### REQUIREMENTS
**A.** Translate this sentence from the blog post on profanity into Spanish: "People do use profanity in real life, and excising it entirely from every tale would be damaging."
**B.** Answer these questions from the blog post on profanity:
(i) What is the name of the blog where Michelle Davidson Argyle wrote about profanity?
(ii) How many times did Argyle write out the "f" word in her novel Monarch?
(iii) In what year did Flannery O'Connor give her reading of "A Good Man is Hard to Find" at Vanderbilt?

### TEXT SHOWN
----------------------------------------

Friday, August 5, 2011

Argyle on Profanity

Michelle Davidson Argyle (Cinders) blogs at The Innocent Flower about how the advance copies of her new novel Monarch contain two strong profanities -- and why the final edition of the book won't. Excerpts:
I'm not going to write out the "f" word in my blog post, but I sure did write it out in my novel, Monarch. Twice. Oh my gosh, twice. At the time I wrote the book, I thought that word was necessary to cram into the mouth of my characters. The word was used in dialogue in two very appropriate places, I thought. In fact, even to this day, I don't mind the word where I put it, but I did end up taking it out in both places. Here's the story why, if you're interested.

First of all, let me lay it straight that I don't say the "f" word if I can ever help it. It's not something I like the taste of in my mouth, and although I don't believe for one second that words are inherently evil, I do think that they can have a strong impact. ...

[W]hen I wrote Monarch, I took my characters seriously and let them talk how they would really talk. Sure, they're somewhat of an extension of me, but they aren't all me, and they certainly have their own lives and personalities and free wills in my novel. So I wanted to keep it real, and that's how the ARCs ... were printed -- with that word in place.

Then I got an email from a sweet friend of mine who had started reading her copy of Monarch. I won't say what she said or anything, but her email got me thinking more about the language in my novel and what I really wanted to do. Honestly, I hadn't give the matter very much thought, even during edits. I should have.
Read the whole thing. Argyle's not the only author to reconsider the language in her stories. In a 1959 reading of "A Good Man is Hard to Find" at Vanderbilt, Flannery O'Connor redacts a then-common racial epithet and excises an entire section where a character callously details the poverty of an African American boy with vivid slang. I find the exclusion interesting. Most writers justify the inclusion of objectionable language on grounds of verisimilitude, on the idea that the story wouldn't seem true-to-life without it. Yet if anyone could've made such an appeal it would've been O'Connor, and still she saw fit to remove the offending language.

Of course, the verisimilitude argument has merit. People do use profanity in real life, and excising it entirely from every tale would be damaging. But Argyle and O'Connor have a point, too: Language can normalize and even encourage certain modes of thought, and authors ought to choose every word carefully.

(Picture: CC 2010 by stockicide)

5 comments:

Chestertonian Rambler said...
This comment has been removed by the author.
Chestertonian Rambler said...

Thanks for the article. It is rather thought-provoking.

My own world tends to be rather foul-mouthed, and most of my thoughts have been on one side--protesting artificial restrictions placed upon thought and expression. It's interesting to see it from the other side--to see a thoughtful decision to avoid offending an audience.

----------------------------------------

### INFORMATION PROVIDED
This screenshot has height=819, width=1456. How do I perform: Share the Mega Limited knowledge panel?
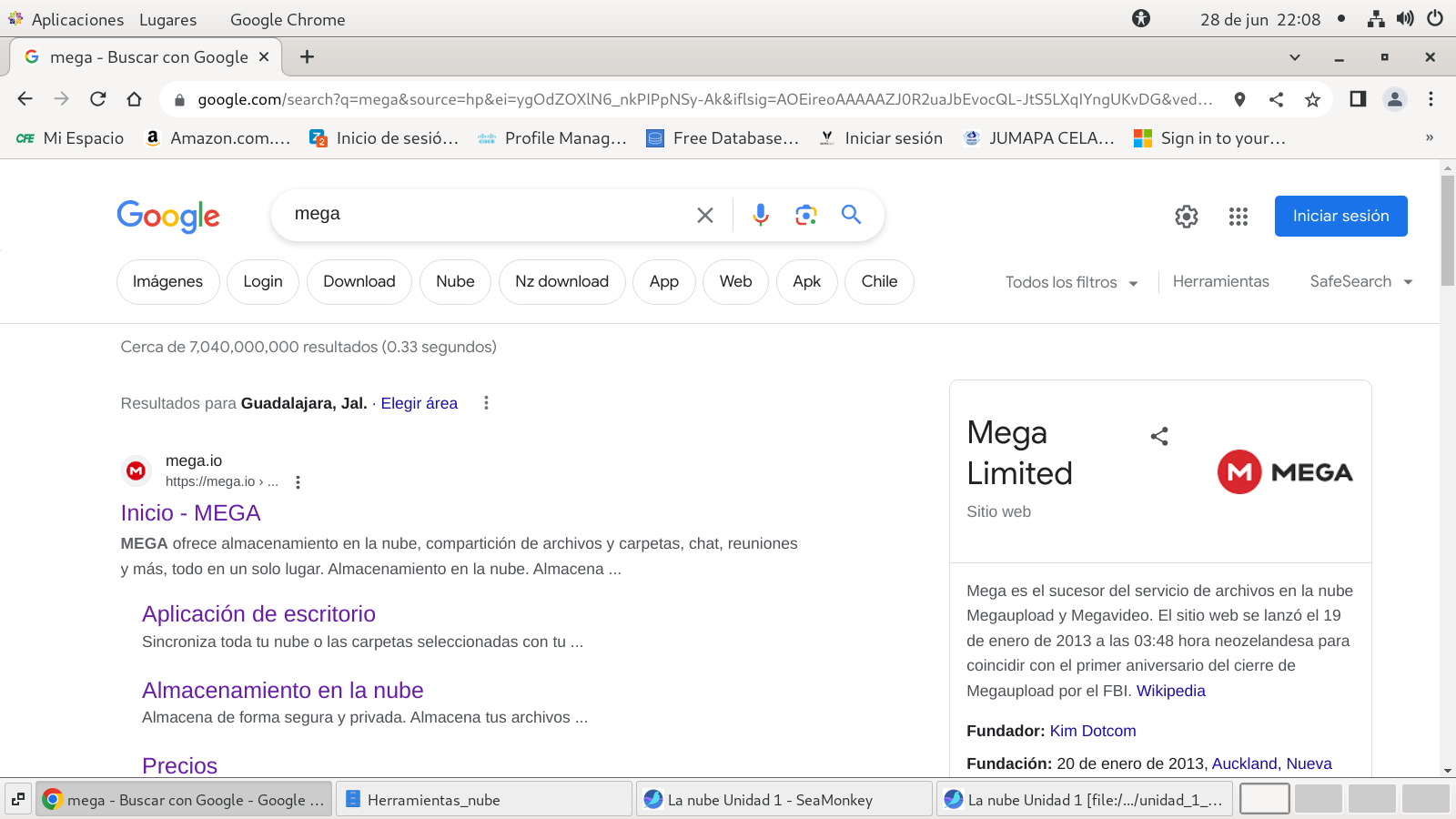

----------------------------------------

### COMPLETED EXERCISE
**A.** La gente sí usa groserías en la vida real, y eliminarlas por completo de todos los relatos sería perjudicial.

**B.**
(i) The Innocent Flower
(ii) Twice
(iii) 1959